My first ride with the local cycling club didn’t go quite so well. It was a fast group and I got dropped right away. There were a couple regroupments and one buddy thankfully rode with me even though he could have kept up with the youngsters. So, 42 miles later I am having coffee with the guys and feeling OK. However, that night and the next day I had a few episodes of light-headedness when standing up after laying down. Dr B at Stanford said to drink more liquid but nothing with salt. I debated with Dr B and K about the no salt edict and lost.
This led to another process where I worked with a nutritionist that the sports nutrition website, The Feed, provides for free. A very nice service that does lead to sales for them since the products are sold on their site. But, I would not have figured this out on my own so quickly and probably would have procrastinated and maybe never changed which bars and gels to eat on a ride. I gave away all my LMNT since it is so high in sodium. And, I am not going to buy anymore Skratch products in spite of really loving the taste and results since it tends to be higher sodium. I’m now trying to consume around 70g’s of carbs per hour when on the bike. That is helping my Garmin body battery number to not bottom out and recover faster. I also started supplementing with magnesium (no calcium) which seems to help as well.
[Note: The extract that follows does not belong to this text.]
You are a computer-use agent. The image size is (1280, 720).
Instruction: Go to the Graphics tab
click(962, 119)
Is all this working? I returned to Stanford about 4.5 months later for another echocardiogram and cardio MRI. The good news was my LVEF had improved from 31 to 45%. And, I have returned to about 80% of the amount of riding I was doing pre-CHF diagnosis. Other than getting left in the dust by most of my riding buddies, I feel fine. My condition is still asymptomatic. They added Jardiance to my med list which is given to type 2 diabetics and CHF patients. Supposedly it helps your heart and kidney to function better. I am at day 6 and not feeling severe side-effects though had three days of light-headedness when standing up.
The cardiac MRI did not show any heart damage. Even Stanford doesn’t really know what happened and why I have CHF. Dr B believes the LBBB is the cause of the low LVEF. When I asked her what causes LBBB she said “no idea”. So, I am back to what the first cardio told me in Part I of this story…… “You didn’t do anything wrong.”
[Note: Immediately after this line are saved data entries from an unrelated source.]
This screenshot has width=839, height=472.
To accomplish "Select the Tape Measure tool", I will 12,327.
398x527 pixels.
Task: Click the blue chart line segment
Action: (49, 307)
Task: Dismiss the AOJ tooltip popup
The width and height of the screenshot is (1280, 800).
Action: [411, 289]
Can I find some joy again? A CHF diagnosis associated with a shortened lifespan and debilitating symptoms is not joyful but I have adjusted to the medications and mentally accepted a new reality. Physically I feel close to the same as pre-meds (see P.S.) And, being able to ride my bike, alpine ski, hike up hills, and feel normal has been joyful. And, maybe, just maybe I have become a little wiser and humbler facing death in a new way. Growing as a human being is good — isn’t it?
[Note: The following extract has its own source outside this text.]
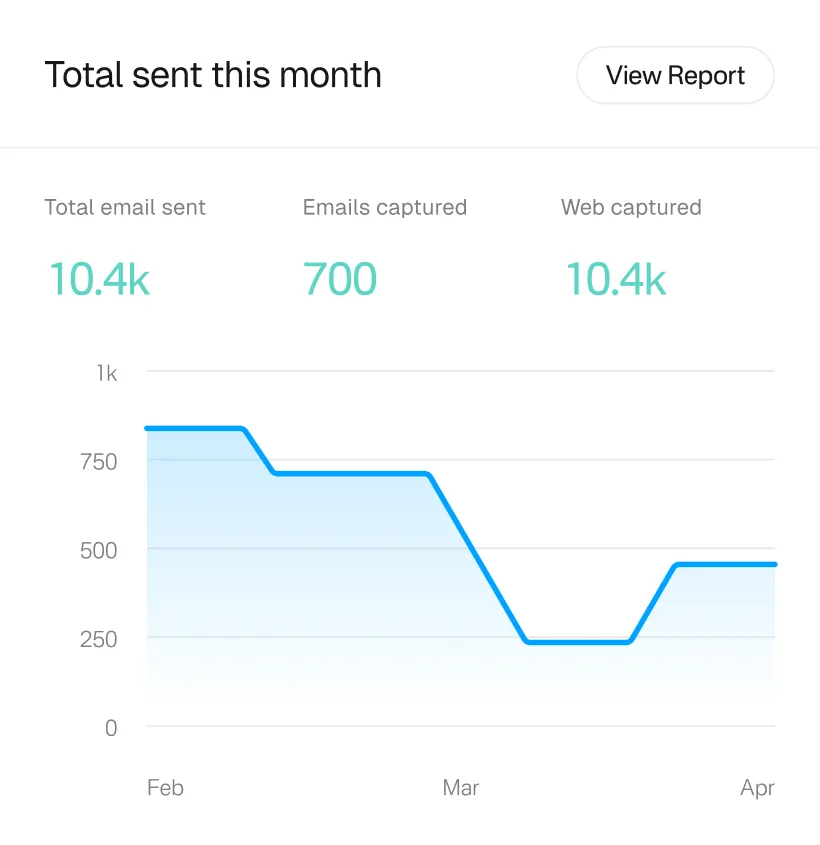Click the Emails captured 700 metric

[340, 279]
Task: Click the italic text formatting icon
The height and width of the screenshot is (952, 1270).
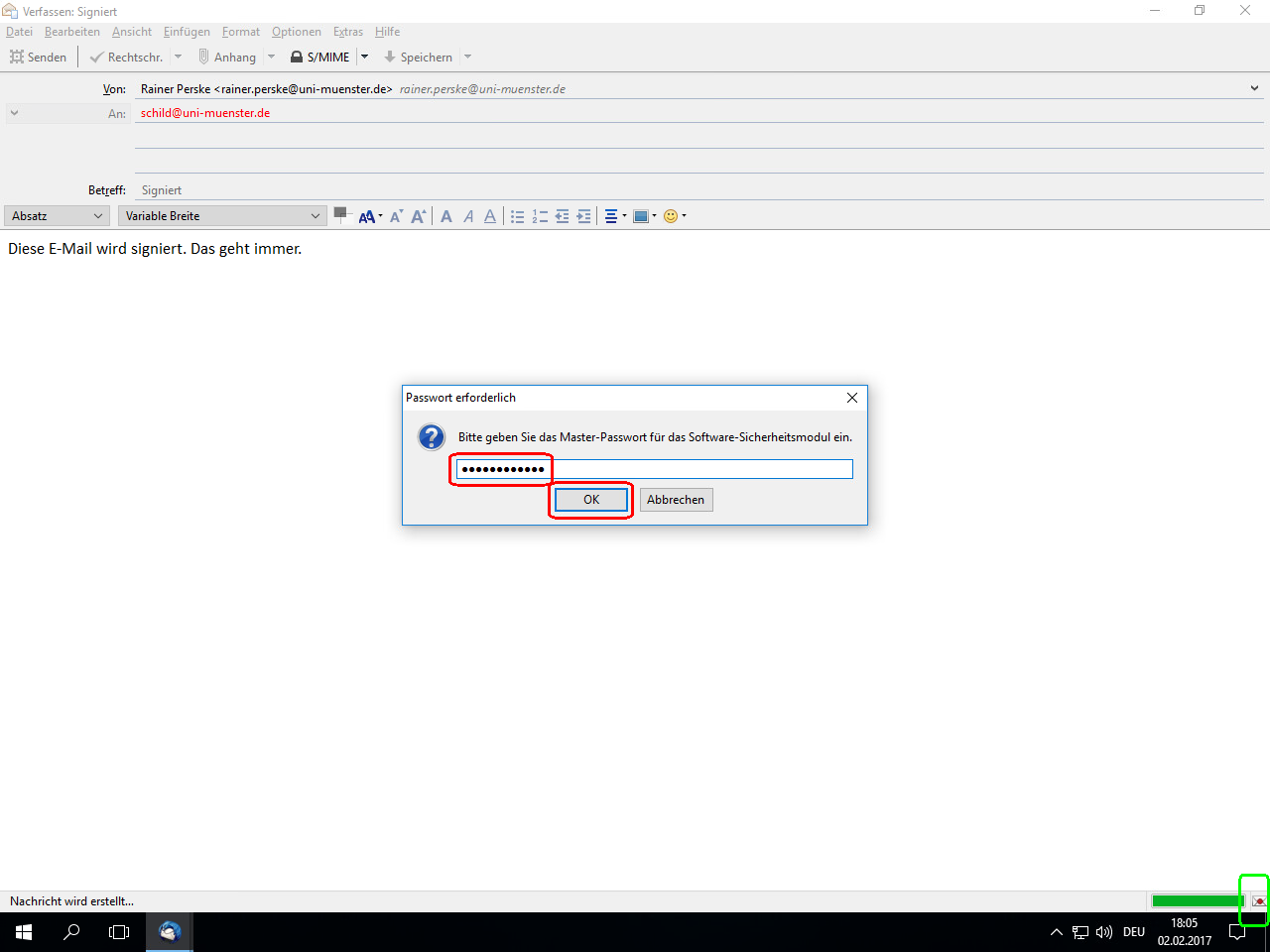Action: [x=468, y=216]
P.S. In talking with Dr. B about how the meds were working I told her the weekend before the new echo, cardiac MRI, and followup visit was the 2nd running of the Honey Badger 100K gravel ride. She is typing away and asked how it felt. “Well, pretty good though I was the last person in the small group of riders to finish”. She nods to affirm while typing the notes. “But, compared to last year on the same route, I was 0.8 MPH slower”, I said in a tone indicating concern about the meds influence on my performance. Dr B stops typing and turns her head to look at me and in a faintly exasperated tone with a hint of a smile says “Whoop-ti-do, that could have been the wind!”